I have a file mysql.py
, which I use in almost all of my projects. Since I do not want to copy and paste the same file into each of these projects I wrote a module - possibly a package in the future.
How do I add a local module to my conda environment, and automatically update or watch it when I change something in mysql.py
? How to do the same for a package?
I would like to avoid to set up a local channel/repository and just reference to the folder with mysql.py
.
While the previous answers are doing what I need, I just want to show what I will be using instead. Since it was my plan to learn about conda packages anyway...
conda install -c conda-forge cookiecutter
Now change to the directory where you want to initialize your package, then do:
cookiecutter https://github.com/conda/cookiecutter-conda-python.git
This will ask for some basic information about the package that you want to create. Then change into your repo
cd myrepo
make sure conda-build
is installed, if not run
conda install conda-build
Make sure to set the CONDA_BLD_PATH
as mentioned in anaconda - using a different conda-build root directory - Stack Overflow. This will be the directory where you can find your packages, then run:
conda build conda.recipe
to build your package and clean up after you with
conda build purge
Read
for help.
Index each platform.
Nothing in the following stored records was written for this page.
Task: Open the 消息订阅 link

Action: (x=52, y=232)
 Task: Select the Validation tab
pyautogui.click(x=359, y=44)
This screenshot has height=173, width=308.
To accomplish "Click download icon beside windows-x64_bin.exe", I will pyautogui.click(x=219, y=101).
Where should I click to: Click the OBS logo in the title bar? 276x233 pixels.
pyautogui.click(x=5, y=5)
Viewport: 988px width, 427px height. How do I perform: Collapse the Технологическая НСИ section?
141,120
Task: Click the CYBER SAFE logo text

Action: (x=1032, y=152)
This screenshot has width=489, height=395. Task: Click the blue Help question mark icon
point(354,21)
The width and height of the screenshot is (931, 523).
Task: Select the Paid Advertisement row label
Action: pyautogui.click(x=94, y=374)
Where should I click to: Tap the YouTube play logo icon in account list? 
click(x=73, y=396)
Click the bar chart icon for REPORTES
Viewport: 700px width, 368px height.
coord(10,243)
Maybe someone can confirm that this step is not needed, as my builds already contain the repodata.json
. Otherwise:
conda index D:\CODE\condamychannel\win-64
Test if the package can be found with
conda search -c file:///D:\CODE\condamychannel --override-channels mypackage
or add the channel to the config directly (per environment)
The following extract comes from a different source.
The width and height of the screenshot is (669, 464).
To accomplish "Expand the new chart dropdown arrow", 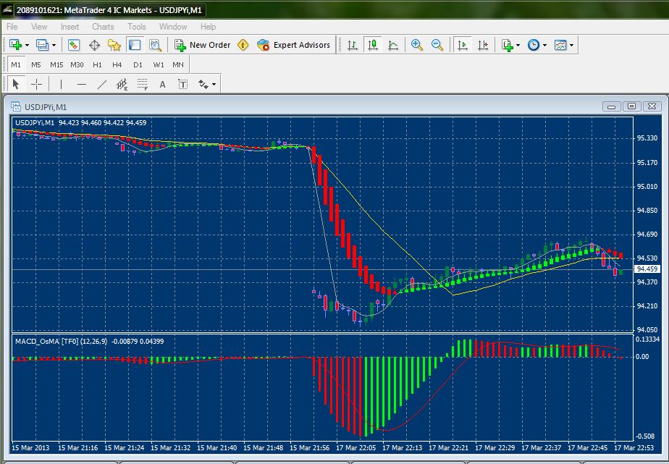I will coord(27,45).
conda config --add channels file:///D:\CODE\condamychannel
activate myenv
and
conda install mypackage
Once I change mypackage
, I give it a new version number in meta.yaml
and setup.py
and build the package with conda build conda.recipe
.
Updating is simply
conda update mypackage
See if your package works:
python
>>> import cli from mypackage
>>> cli.cli()
CLI template
This may not be the optimal way, but I could not find a tutorial that contains all the steps I outlined above.